FIG. 3.

Selection of residues mutated in RFXANK. (A) Computer-generated three-dimensional model of the ankyrin repeat domain of RFXANK. The four ankyrin repeats are shown. Each consists of a β-hairpin and two anti-parallel α-helices. (B) Consensus ankyrin repeat sequence. Residues highly conserved between ankyrin repeat-containing proteins are indicated. Nonconserved residues are represented by dashes. (C) Alignment of the ankyrin repeat domains from RFXANK and ANKRA2. Residues conserved between the two proteins are highlighted in black.
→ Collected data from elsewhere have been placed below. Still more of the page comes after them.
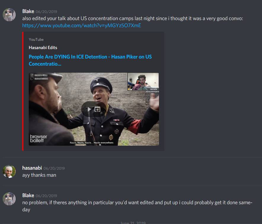Click the video thumbnail with browser ballett logo
Viewport: 262px width, 224px height.
(x=94, y=109)
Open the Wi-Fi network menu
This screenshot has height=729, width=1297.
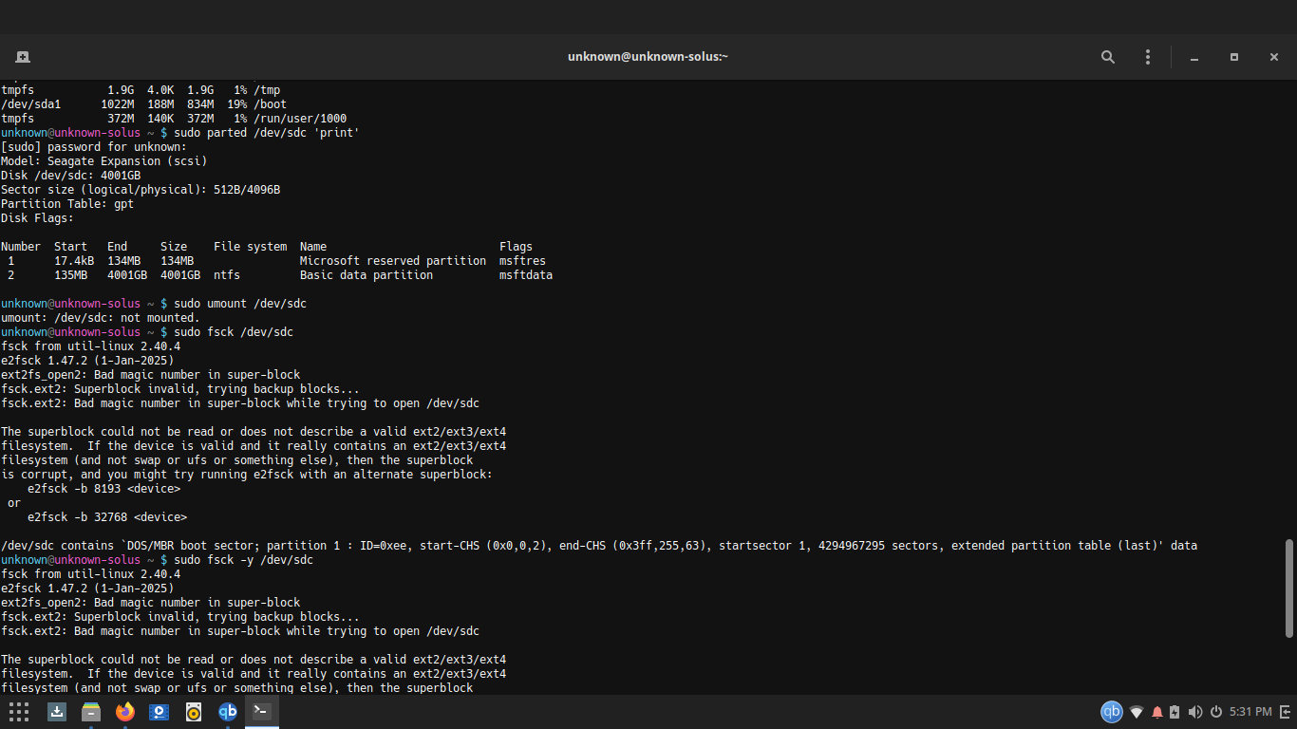[1137, 712]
Residues that are highly conserved between many different ankyrin repeat proteins, and that were for this reason excluded from our selection, are indicated by a Ø sign. Residues predicted to be solvent accessible are indicated by a + sign. Gray boxes indicate residues that are accessible and conserved between RFXANK and ANKRA2 but not conserved in other ankyrin proteins. These residues were mutated in this study. (D) Residues selected for mutagenesis were divided into five groups according to their positions in the ankyrin repeat structure. A side view of the structure is shown. “Finger” mutants are located in the β-hairpin, “pocket” mutants in the ankyrin “groove,” “turn” mutants in the loop connecting the two α-helices, “down” mutants in the downward surface of the external α-helix, and “back” mutants in the loop connecting two adjacent ankyrin repeats.